The Problem
Show that
$$\binom{1/2}{k} = \frac{(-1)^{k+1}}{4^k(2k-1)}\binom{2k}{k}$$
My Work
$$\begin{align*}\frac{(-1)^{k+1}}{4^k(2k-1)}\binom{2k}{k} &= \frac{(-1)^{k+1}(2k)!}{4^k(2k-1)(k!)^2}\\\\ &= \frac{(-1)^{k+1}(2k)(2k-1)(2k-2)\cdots(k+1)}{4^k(2k-1)(k!)}\\\\ &= \frac{(-1)^{k+1}(2k)(2k-2)\cdots(k+1)}{4^k(k!)}\\\\ &= \frac{(-1)(2k)(2k-2)\cdots(k+1)}{(k!)}\times \left(\frac{-1}{4}\right)^k \end{align*}$$
I basically don't know where to go from here.
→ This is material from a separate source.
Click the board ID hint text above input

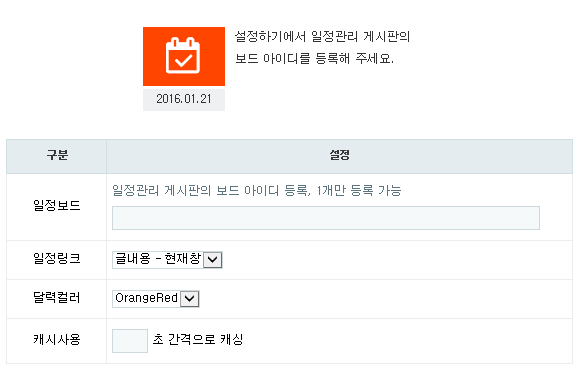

My denominator is almost right where I want it to be, my numerator is fairly out of order though. Any suggestions on what I should try next, or if I should take a different approach all together?
HINT: It’s very often a good idea to play with both sides, trying to get them to meet in the middle. In this case it’s a good idea to begin expanding the lefthand side:
$$\begin{align*} \binom{1/2}k&=\frac{\left(\frac12\right)\left(-\frac12\right)\left(-\frac32\right)\ldots\left(-\frac{2k-3}2\right)}{k!}\\\\ &=\frac{(-1)^{k-1}(2k-3)(2k-5)(2k-7)\ldots(3)(1)}{2^kk!}\;.\tag{1} \end{align*}$$
Now go back and take another look at the result of your first step in manipulating the righthand side:
$$\frac{(-1)^{k+1}(2k)!}{4^k(2k-1)(k!)^2}\;.\tag{2}$$
Clearly $(-1)^{k+1}=(-1)^{k-1}$. The denominator of $(1)$ suggests splitting the denominator of $(2)$ as $(2^kk!)\cdot\big((2k-1)2^kk!\big)$ and trying to cancel the $(2k-1)2^kk!$ with something in the numerator. Thus, it looks as if you want to try to prove that
$$(2k-3)(2k-5)(2k-7)\ldots(3)(1)=\frac{(2k)!}{(2k-1)2^kk!}\;.$$
This isn’t too hard; try to combine $2^kk!$ in the denominator into a single product of $k$ integers.